What is credential stuffing?
Credential stuffing occurs when cyber attackers use automation to insert stolen usernames and password pairs into a web or mobile application’s authentication systems. These are usually high-volume programmatic authentication requests directly to the API. Because the fraudulent requests are formatted properly and use a valid API key, the back-end systems recognize them as valid authentication attempts. These systems will grant access when presented with valid credentials, even from a fraudulent source. Leveraging databases of credentials from prior breaches, attackers rely on consumers reusing the same password across multiple applications.

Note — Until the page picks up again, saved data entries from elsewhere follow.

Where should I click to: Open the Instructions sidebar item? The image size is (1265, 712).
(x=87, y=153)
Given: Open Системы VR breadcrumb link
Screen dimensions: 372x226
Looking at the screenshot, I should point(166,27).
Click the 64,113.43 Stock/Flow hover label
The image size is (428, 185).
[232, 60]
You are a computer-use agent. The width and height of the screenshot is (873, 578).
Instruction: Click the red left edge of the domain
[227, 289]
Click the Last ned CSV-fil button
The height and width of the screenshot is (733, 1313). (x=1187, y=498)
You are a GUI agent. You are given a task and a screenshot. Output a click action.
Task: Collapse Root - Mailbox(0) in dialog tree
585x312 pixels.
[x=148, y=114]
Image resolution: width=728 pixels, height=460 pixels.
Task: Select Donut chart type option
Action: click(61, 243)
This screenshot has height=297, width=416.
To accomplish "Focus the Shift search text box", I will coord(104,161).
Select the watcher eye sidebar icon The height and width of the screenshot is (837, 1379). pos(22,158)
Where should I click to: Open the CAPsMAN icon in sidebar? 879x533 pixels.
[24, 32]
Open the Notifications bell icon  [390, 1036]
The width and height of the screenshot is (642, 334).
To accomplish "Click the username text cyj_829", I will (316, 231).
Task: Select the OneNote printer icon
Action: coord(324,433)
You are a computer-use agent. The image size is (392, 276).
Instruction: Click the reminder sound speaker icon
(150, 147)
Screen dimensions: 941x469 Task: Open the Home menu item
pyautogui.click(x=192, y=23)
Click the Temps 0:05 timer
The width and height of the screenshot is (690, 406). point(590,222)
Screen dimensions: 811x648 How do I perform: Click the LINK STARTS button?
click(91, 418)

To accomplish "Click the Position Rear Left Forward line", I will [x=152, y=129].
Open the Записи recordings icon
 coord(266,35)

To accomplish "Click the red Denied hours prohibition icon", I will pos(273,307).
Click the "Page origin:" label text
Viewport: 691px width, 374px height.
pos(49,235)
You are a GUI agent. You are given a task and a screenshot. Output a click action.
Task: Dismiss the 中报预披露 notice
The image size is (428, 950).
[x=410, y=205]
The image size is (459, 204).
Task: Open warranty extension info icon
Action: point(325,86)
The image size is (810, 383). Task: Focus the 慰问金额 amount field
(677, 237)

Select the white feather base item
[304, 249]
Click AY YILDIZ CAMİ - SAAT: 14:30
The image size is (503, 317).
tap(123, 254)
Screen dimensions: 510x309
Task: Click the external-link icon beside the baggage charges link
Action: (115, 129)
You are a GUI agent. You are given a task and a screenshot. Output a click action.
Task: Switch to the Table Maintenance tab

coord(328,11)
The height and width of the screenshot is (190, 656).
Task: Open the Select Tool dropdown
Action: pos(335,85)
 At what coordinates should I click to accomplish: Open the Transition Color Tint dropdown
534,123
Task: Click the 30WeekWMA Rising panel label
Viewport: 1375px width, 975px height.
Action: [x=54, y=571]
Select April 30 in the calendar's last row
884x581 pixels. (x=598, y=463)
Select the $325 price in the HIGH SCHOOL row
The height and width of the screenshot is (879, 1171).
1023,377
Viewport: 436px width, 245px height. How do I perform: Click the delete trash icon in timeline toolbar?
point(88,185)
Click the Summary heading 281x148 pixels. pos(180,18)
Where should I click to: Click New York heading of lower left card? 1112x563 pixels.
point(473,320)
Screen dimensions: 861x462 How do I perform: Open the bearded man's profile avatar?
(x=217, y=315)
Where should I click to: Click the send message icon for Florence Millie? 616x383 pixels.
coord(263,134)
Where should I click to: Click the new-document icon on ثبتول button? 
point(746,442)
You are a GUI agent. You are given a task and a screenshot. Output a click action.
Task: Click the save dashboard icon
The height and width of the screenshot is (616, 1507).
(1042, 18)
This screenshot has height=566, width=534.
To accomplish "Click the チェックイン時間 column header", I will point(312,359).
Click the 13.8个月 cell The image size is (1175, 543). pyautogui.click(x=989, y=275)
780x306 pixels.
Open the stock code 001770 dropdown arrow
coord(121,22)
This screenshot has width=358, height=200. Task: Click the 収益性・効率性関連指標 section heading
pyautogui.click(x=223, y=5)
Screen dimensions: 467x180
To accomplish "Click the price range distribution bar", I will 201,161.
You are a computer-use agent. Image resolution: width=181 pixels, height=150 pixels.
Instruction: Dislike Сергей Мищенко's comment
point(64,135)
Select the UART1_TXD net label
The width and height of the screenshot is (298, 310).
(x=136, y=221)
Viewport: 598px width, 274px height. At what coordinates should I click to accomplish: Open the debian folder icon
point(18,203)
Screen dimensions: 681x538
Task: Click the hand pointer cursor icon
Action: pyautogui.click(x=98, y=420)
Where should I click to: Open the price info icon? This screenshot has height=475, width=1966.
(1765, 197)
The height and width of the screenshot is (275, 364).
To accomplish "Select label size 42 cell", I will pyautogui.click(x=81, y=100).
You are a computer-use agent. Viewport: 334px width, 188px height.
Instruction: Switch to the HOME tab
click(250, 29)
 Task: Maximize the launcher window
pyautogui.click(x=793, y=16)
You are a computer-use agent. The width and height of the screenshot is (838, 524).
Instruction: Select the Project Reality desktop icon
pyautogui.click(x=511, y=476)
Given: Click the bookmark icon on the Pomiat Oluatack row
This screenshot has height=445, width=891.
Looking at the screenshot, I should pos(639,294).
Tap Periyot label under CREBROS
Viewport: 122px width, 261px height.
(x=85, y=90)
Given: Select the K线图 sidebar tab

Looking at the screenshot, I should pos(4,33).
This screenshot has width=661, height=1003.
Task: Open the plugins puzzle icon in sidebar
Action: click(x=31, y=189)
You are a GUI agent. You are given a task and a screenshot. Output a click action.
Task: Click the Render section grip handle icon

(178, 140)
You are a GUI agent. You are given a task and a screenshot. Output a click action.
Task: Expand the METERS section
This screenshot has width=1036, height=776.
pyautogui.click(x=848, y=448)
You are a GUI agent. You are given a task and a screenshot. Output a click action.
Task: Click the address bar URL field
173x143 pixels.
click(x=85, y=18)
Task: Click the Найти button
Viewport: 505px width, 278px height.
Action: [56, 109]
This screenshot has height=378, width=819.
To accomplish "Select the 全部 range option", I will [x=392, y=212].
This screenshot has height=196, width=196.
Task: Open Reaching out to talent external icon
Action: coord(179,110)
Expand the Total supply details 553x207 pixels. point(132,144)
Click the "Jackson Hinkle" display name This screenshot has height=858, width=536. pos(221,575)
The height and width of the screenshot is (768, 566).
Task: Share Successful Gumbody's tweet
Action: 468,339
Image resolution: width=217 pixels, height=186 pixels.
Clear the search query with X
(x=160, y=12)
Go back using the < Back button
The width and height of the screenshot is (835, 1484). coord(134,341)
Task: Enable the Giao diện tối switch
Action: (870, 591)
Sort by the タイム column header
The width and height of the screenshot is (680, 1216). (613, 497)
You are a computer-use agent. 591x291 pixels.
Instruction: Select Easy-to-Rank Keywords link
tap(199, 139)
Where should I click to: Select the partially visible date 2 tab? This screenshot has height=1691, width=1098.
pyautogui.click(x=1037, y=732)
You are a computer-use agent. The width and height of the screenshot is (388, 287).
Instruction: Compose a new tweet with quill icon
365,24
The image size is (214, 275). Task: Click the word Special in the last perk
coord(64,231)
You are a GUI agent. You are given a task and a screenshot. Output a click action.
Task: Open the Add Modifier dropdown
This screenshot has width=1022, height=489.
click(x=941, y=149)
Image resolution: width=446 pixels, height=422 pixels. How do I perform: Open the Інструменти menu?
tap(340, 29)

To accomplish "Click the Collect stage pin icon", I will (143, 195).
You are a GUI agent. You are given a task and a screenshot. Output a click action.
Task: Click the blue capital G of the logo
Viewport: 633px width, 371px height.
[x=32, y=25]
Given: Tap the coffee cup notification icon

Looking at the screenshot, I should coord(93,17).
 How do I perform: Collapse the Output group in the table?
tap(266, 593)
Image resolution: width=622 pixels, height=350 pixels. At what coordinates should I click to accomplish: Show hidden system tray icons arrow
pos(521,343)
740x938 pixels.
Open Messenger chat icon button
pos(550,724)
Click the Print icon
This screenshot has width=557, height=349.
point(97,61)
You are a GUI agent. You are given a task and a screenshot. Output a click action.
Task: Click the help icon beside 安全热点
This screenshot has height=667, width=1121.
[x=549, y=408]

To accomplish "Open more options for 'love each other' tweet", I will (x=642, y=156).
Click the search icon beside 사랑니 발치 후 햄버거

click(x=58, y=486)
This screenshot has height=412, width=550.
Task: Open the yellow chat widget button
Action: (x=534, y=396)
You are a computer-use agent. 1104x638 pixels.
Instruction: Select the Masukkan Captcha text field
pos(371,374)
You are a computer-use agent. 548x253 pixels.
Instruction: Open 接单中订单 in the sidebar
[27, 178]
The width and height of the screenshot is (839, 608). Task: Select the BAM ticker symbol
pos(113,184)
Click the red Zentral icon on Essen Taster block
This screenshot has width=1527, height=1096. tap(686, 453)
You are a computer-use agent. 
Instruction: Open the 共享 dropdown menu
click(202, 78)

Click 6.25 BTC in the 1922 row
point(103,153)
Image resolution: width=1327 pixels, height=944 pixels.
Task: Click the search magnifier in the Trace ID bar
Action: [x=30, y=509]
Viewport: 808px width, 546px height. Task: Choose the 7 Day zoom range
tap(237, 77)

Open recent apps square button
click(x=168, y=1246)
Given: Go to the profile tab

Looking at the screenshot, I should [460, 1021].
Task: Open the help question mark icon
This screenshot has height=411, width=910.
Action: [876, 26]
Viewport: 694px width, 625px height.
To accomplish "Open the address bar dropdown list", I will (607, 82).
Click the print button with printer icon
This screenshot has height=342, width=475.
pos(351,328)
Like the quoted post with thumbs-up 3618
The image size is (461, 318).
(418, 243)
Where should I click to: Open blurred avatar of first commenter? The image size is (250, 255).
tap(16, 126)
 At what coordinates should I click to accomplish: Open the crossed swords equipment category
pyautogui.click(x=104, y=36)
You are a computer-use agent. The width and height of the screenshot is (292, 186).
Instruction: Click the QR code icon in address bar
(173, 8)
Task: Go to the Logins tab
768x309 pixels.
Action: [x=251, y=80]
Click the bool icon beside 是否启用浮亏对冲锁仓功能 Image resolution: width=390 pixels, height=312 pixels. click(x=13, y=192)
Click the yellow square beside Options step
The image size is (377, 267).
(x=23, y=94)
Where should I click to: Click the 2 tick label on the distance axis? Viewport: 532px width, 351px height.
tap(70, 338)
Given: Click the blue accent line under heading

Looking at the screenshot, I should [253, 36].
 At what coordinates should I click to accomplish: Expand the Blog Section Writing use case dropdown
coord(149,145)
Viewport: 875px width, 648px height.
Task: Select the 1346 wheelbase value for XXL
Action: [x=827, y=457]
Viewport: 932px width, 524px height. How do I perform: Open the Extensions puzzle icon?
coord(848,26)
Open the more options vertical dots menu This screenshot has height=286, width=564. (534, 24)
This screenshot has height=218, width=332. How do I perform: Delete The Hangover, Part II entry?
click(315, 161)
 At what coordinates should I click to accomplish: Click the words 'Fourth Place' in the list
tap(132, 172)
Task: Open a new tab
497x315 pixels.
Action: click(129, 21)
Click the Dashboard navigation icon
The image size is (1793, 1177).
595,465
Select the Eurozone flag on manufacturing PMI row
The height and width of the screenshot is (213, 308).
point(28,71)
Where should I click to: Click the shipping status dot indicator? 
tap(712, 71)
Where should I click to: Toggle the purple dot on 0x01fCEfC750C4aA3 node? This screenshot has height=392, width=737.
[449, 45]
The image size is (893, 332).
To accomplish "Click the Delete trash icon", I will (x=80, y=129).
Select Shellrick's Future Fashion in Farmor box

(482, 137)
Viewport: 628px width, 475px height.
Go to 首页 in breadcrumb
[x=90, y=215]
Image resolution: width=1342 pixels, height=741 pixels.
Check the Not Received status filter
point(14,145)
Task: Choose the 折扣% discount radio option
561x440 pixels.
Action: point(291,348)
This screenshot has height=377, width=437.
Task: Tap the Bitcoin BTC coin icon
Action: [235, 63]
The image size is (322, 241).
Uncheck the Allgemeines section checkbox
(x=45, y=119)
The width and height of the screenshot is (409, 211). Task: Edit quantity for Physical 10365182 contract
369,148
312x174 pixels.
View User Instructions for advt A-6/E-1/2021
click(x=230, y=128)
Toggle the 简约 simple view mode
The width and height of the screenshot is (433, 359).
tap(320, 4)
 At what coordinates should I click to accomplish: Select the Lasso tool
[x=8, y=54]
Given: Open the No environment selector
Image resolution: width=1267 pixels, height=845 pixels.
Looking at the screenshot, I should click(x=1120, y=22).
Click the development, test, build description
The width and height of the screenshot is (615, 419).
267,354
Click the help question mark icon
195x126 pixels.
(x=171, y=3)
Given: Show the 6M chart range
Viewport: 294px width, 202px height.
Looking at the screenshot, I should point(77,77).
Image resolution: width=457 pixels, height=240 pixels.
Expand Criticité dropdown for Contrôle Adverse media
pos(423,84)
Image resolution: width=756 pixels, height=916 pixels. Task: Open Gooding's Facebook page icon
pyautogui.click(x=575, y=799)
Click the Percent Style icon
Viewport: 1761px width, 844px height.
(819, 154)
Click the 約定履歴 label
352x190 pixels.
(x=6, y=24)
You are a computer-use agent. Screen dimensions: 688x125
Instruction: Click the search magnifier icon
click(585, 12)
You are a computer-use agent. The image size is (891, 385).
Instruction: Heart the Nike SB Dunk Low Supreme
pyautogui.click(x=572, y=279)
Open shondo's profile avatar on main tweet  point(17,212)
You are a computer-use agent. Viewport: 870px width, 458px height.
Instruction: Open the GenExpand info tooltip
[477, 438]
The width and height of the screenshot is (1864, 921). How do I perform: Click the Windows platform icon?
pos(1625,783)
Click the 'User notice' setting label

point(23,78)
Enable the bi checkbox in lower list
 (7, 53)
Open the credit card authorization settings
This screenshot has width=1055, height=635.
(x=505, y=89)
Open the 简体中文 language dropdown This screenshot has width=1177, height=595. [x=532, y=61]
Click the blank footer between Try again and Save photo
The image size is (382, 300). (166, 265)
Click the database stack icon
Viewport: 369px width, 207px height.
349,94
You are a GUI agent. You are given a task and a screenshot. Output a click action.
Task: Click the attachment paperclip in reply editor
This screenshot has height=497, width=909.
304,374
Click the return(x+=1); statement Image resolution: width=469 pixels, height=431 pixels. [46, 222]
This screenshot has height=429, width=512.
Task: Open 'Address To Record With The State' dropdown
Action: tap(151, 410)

Hackers commonly use bot networks to launch credential stuffing attacks to perform the attack at an extremely large scale. Threat actors also use bots to simulate the diversity of consumer devices, locations, and human interactions that resemble authentic login attempts. The ability of attackers to generate correctly formatted authentication requests and to supply contextual information that mimics human interactions makes it very difficult to separate the genuine from the fraudulent.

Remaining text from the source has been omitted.